* [Exercise description]: From the entries, filter out every line that lacks "field" and copy the rest.

* [Exercise materials]:
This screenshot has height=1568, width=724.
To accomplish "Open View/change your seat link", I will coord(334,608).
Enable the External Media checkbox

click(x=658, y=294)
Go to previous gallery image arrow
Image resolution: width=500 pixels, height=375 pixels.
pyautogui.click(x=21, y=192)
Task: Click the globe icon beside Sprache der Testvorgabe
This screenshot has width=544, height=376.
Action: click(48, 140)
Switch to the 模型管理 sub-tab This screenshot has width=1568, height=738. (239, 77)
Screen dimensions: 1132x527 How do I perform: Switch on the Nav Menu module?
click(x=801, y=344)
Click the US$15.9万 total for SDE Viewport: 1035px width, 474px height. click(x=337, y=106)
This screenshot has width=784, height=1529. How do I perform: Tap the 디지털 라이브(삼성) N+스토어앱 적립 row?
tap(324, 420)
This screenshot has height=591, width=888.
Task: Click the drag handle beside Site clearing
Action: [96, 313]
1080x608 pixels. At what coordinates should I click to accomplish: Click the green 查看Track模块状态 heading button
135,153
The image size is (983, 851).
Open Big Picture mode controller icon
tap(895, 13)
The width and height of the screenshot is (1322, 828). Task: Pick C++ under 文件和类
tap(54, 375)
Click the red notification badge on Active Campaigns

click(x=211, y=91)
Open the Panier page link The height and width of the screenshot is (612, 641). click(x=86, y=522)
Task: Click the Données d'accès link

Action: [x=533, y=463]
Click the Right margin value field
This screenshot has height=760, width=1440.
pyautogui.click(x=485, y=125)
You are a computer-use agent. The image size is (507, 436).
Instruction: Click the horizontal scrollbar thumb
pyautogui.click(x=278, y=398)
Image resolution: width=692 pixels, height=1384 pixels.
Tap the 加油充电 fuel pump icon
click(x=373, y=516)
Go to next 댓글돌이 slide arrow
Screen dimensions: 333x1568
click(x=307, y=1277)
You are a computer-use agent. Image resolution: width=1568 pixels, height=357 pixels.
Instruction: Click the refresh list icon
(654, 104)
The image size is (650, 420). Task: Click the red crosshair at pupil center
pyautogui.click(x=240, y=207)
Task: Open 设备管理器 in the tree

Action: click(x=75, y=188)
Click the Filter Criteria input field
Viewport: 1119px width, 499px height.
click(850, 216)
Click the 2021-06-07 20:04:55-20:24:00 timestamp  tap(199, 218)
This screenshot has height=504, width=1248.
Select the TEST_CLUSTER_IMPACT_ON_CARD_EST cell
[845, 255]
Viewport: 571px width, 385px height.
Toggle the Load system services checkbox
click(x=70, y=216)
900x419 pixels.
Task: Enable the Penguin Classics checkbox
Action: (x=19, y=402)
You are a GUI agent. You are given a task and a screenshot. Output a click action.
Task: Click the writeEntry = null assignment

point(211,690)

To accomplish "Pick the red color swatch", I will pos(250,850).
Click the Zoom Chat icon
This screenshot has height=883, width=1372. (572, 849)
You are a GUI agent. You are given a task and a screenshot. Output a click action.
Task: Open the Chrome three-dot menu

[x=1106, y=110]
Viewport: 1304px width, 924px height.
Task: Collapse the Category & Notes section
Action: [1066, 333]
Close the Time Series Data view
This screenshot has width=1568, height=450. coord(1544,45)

* [Answer space]:
Click the Right margin value field
Click the Filter Criteria input field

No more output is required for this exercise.